### DESCRIPTION OF THE TASK
Output exactly, in the material below, the lines from the one with "The height and" through the one with "Screen dimensions: 1443x771". Omit all pictures.

=== Begin Enclosure ===

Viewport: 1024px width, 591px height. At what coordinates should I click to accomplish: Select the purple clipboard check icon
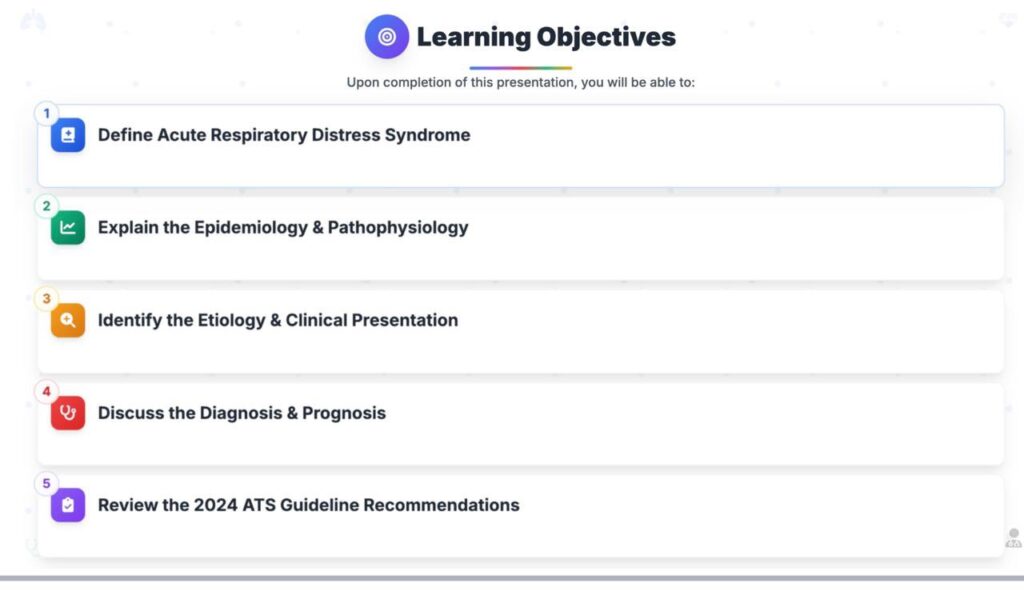(x=68, y=505)
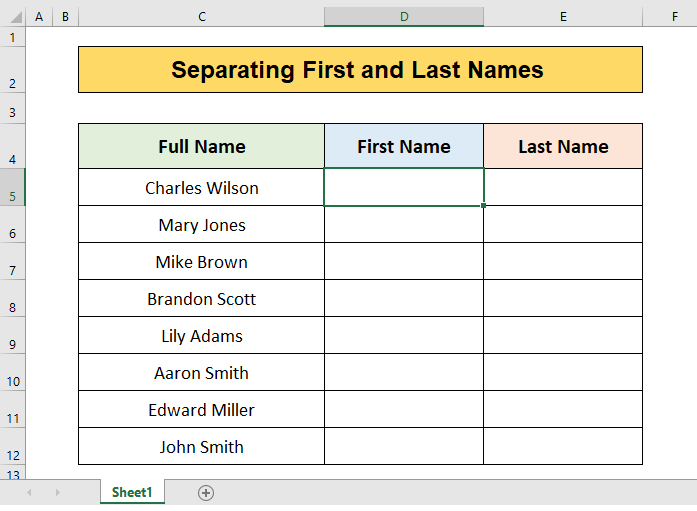
Task: Switch to the Sheet1 tab
Action: pos(132,492)
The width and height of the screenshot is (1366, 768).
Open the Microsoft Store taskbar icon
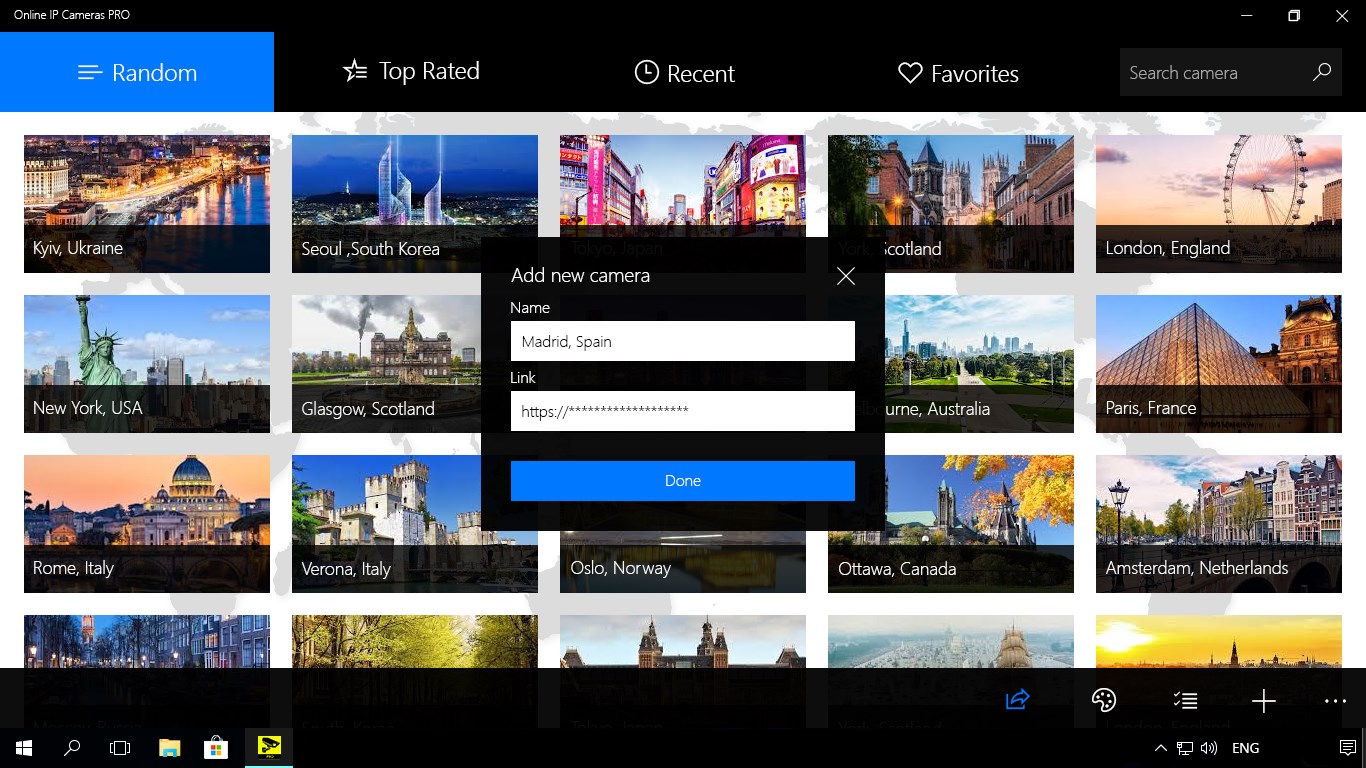216,747
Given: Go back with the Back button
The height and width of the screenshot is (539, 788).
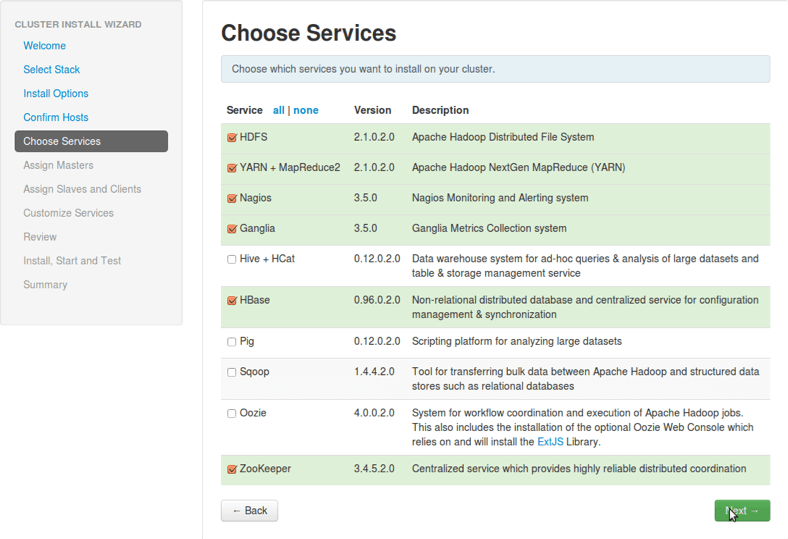Looking at the screenshot, I should pos(249,511).
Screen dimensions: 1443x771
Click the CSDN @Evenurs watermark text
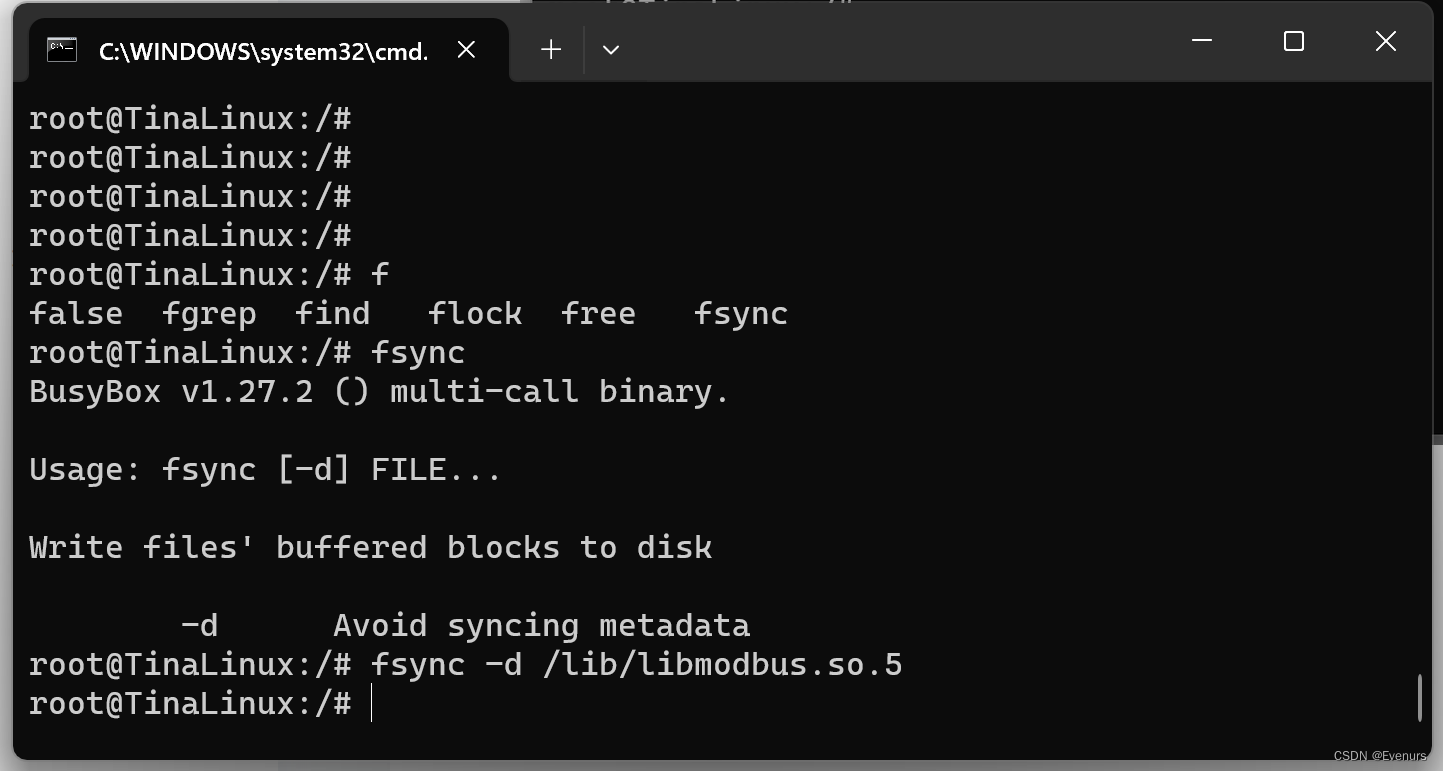pyautogui.click(x=1382, y=756)
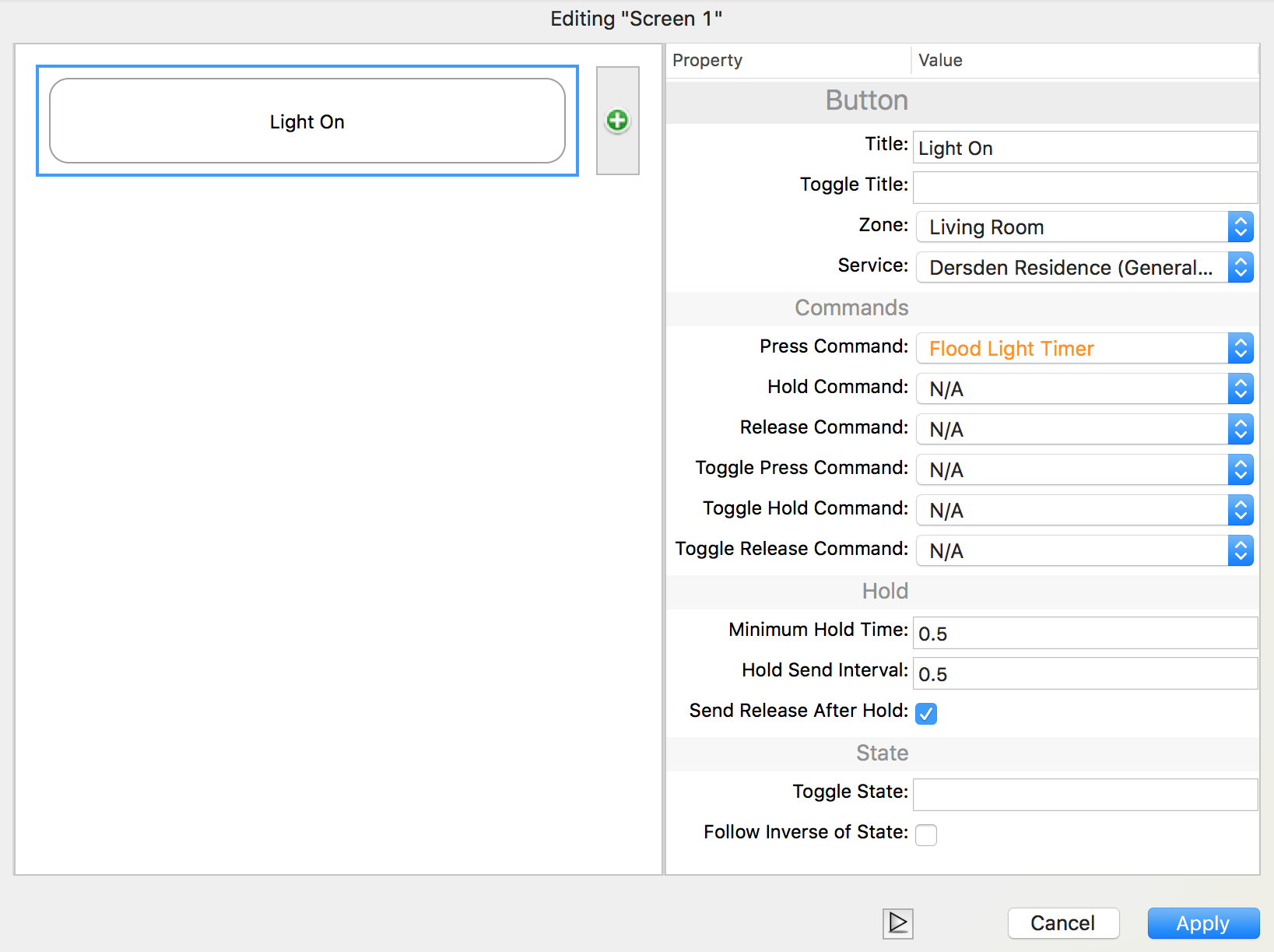Click the Title text field
The image size is (1274, 952).
(1084, 148)
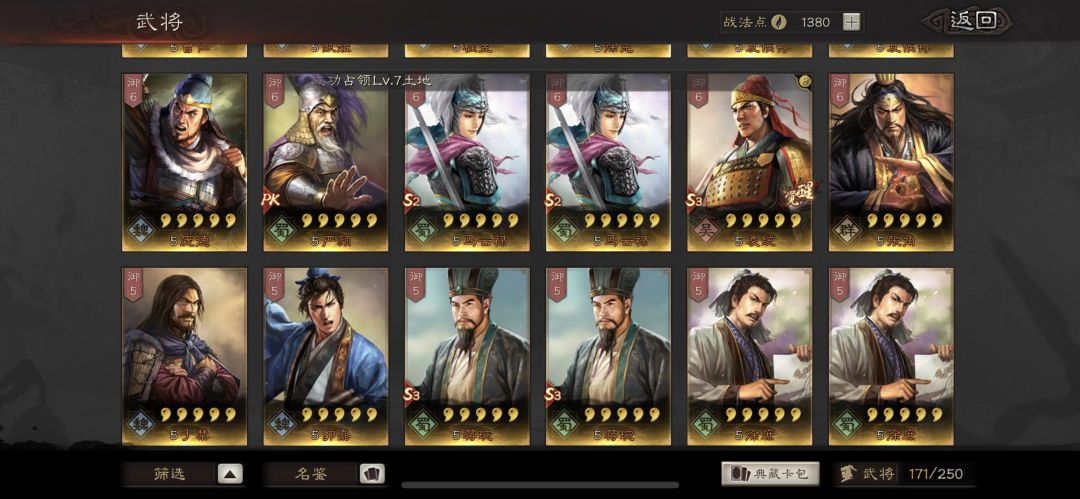Open the 于禁 general card
1080x499 pixels.
(185, 356)
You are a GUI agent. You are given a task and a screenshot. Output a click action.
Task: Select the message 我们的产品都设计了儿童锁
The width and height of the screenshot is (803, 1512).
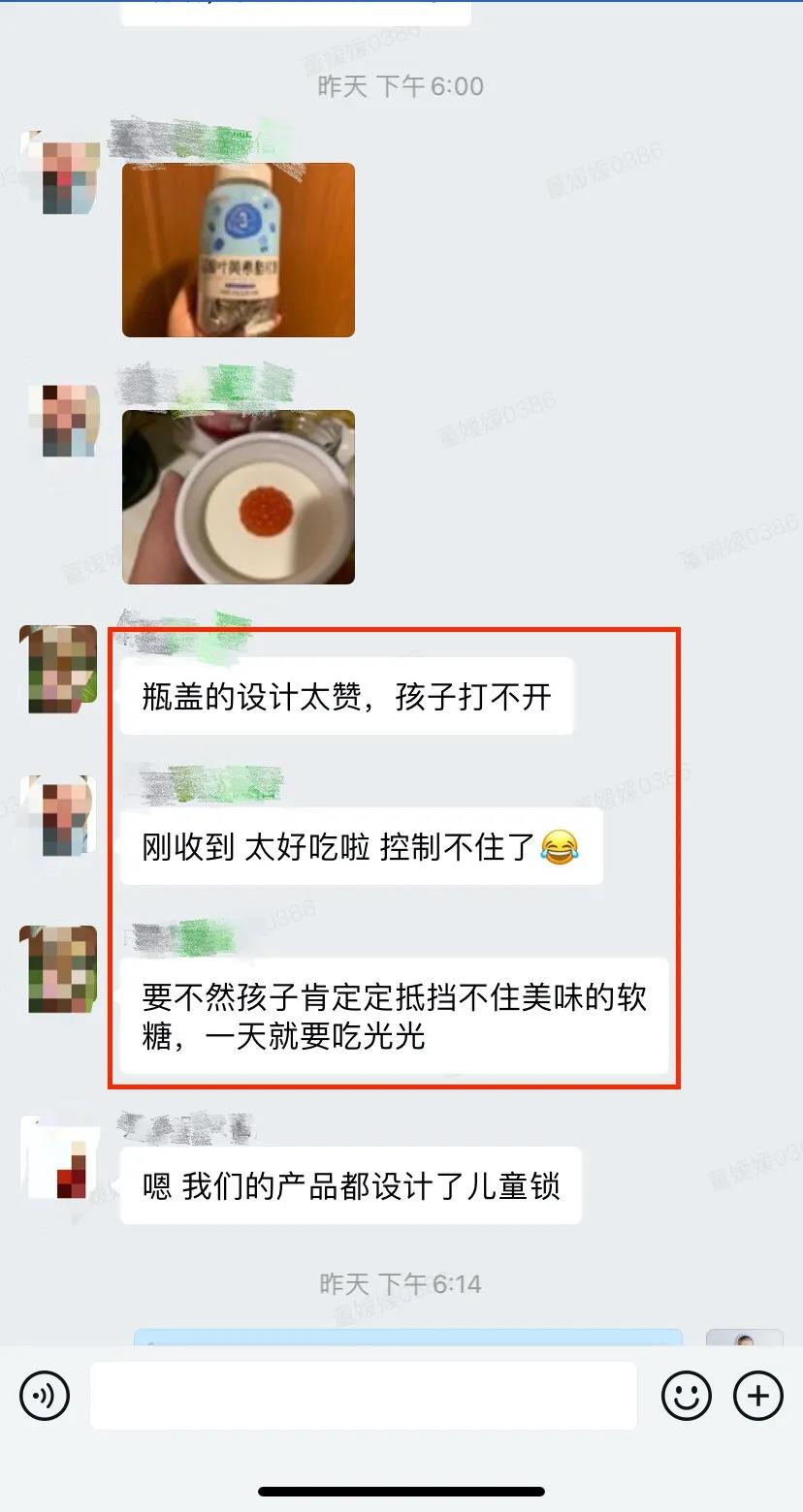351,1185
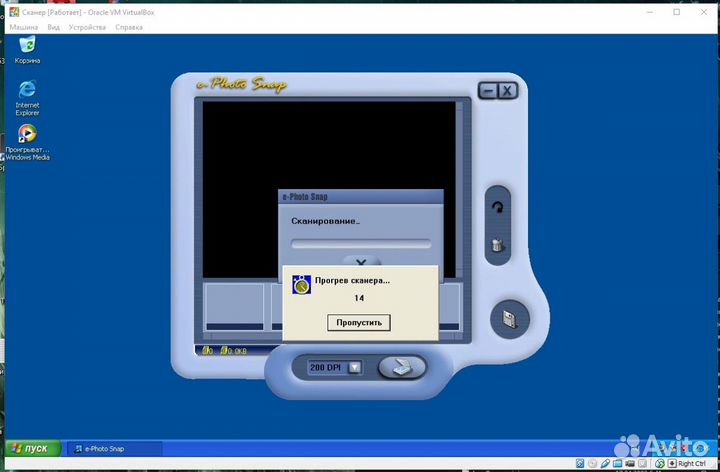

=== End Enclosure ===

### RESULT OF THE TASK
The height and width of the screenshot is (539, 788).
Looking at the screenshot, I should pos(249,511).
Screen dimensions: 1443x771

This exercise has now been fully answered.